On Wednesday, leaked minutes of the latest US Federal Open Market Committee (FOMC) meeting showed that several members of the committee now believe that the benefits of quantitative easing programme are diminishing, and that costs of the $85 billion per month bond purchases outweigh the benefits.
This means that this flow of surplus dollars into the market – quite a few of which found their way into gold investments – will stop, leading to demand drying up for the yellow metal.
The US Federal Reserve has, so far, poured more than $3 trillion of easy money into the US since December 2008, when the first round of quantitative easing program was unleashed.
Now that the US Fed is making noises about cutting off that lifeline, gold price will get a nasty shock when – not if – the QE programme comes to a logical end.
Additionally, a number of analysts including investment banks Goldman Sachs and UBS have recently further slashed their average gold price forecast for 2013. Goldman Sachs has cut its 2013 average gold price forecast for a second time within just six weeks, this time from $1,610/oz to $1,545/oz. UBS seems to be a gold price optimist, but it too has slashed its forecast from $1,900/oz to $1,740/oz.
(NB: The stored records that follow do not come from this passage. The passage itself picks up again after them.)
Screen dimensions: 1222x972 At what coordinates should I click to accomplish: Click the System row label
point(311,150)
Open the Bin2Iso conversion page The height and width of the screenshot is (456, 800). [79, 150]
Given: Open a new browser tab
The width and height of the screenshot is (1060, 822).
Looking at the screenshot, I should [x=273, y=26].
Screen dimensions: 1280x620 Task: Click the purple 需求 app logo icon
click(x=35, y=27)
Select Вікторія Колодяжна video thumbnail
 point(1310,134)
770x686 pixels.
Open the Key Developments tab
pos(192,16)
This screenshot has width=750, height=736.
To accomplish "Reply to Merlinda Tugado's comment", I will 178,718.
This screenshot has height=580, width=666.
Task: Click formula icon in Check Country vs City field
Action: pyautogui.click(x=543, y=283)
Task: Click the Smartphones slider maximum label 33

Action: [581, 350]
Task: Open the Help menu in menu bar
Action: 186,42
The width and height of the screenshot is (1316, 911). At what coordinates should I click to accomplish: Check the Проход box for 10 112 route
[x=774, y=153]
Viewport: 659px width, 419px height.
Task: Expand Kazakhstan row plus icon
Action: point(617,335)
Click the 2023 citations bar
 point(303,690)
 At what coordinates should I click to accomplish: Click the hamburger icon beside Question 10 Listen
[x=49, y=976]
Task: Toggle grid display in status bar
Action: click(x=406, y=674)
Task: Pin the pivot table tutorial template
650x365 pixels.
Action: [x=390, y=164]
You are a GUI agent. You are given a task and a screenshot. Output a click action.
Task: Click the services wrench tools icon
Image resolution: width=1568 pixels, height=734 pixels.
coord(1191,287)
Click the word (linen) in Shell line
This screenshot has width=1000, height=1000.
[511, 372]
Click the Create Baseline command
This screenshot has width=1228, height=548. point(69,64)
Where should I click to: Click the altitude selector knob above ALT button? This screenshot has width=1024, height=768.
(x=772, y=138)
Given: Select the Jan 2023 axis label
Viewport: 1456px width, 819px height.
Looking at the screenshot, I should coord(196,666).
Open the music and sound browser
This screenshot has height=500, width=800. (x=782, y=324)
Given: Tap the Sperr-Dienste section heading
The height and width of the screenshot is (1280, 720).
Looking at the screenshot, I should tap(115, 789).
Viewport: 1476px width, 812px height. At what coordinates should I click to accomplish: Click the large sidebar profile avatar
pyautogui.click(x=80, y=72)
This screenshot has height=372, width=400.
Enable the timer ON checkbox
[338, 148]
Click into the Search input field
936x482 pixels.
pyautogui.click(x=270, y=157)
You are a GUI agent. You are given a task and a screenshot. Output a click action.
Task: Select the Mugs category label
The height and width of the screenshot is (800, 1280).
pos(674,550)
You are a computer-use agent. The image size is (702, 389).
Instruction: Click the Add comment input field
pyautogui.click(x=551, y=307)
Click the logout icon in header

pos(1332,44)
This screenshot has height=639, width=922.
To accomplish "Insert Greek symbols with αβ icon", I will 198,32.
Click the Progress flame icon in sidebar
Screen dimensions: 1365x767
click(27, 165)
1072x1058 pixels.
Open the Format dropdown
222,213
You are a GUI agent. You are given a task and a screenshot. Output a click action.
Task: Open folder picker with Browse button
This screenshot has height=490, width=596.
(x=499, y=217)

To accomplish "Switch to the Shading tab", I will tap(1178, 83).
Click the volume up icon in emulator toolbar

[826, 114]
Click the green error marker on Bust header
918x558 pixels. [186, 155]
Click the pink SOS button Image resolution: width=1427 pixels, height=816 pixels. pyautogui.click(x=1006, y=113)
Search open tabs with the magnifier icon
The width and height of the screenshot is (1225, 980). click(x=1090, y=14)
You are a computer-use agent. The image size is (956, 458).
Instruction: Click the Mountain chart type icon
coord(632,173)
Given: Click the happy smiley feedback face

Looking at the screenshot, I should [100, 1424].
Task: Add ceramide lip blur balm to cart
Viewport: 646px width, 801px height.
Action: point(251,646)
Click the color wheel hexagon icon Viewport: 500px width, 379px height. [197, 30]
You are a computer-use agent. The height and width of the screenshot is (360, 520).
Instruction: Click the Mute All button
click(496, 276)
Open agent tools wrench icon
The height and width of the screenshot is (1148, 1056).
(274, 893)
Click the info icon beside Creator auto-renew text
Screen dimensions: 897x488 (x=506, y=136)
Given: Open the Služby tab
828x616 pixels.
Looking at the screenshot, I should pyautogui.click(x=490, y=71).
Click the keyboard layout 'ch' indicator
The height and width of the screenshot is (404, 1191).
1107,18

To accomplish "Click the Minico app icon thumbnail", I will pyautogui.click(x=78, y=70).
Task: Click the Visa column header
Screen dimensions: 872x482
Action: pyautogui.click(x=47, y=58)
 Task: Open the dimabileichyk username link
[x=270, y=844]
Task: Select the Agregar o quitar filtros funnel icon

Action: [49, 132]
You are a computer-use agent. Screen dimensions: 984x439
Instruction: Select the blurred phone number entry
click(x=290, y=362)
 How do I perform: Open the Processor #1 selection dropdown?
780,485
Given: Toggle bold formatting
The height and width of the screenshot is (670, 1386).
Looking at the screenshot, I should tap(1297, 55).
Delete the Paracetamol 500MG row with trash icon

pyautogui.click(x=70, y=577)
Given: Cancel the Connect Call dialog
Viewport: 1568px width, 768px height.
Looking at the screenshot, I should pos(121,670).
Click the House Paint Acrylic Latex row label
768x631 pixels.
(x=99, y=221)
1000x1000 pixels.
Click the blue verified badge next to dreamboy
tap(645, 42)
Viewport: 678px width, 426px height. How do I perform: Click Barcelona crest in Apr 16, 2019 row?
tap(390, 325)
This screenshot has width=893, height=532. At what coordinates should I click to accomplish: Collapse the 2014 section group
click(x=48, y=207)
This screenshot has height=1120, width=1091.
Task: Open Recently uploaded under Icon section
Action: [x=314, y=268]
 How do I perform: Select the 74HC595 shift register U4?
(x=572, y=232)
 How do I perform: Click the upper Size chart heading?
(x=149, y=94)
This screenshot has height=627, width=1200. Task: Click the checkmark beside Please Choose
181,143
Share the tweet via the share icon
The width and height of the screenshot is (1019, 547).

These downgrades are linked to the possibility of an early end of the US Federal Reserve-funded QE programme, which comes with gold-negative factors such as investment flowing into equities, low inflation, improving economic growth, and a stronger US dollar.
With loads of investors dumping paper gold (ETFs) in record numbers during the first three months of 2013, the writing is on the wall for the future of gold.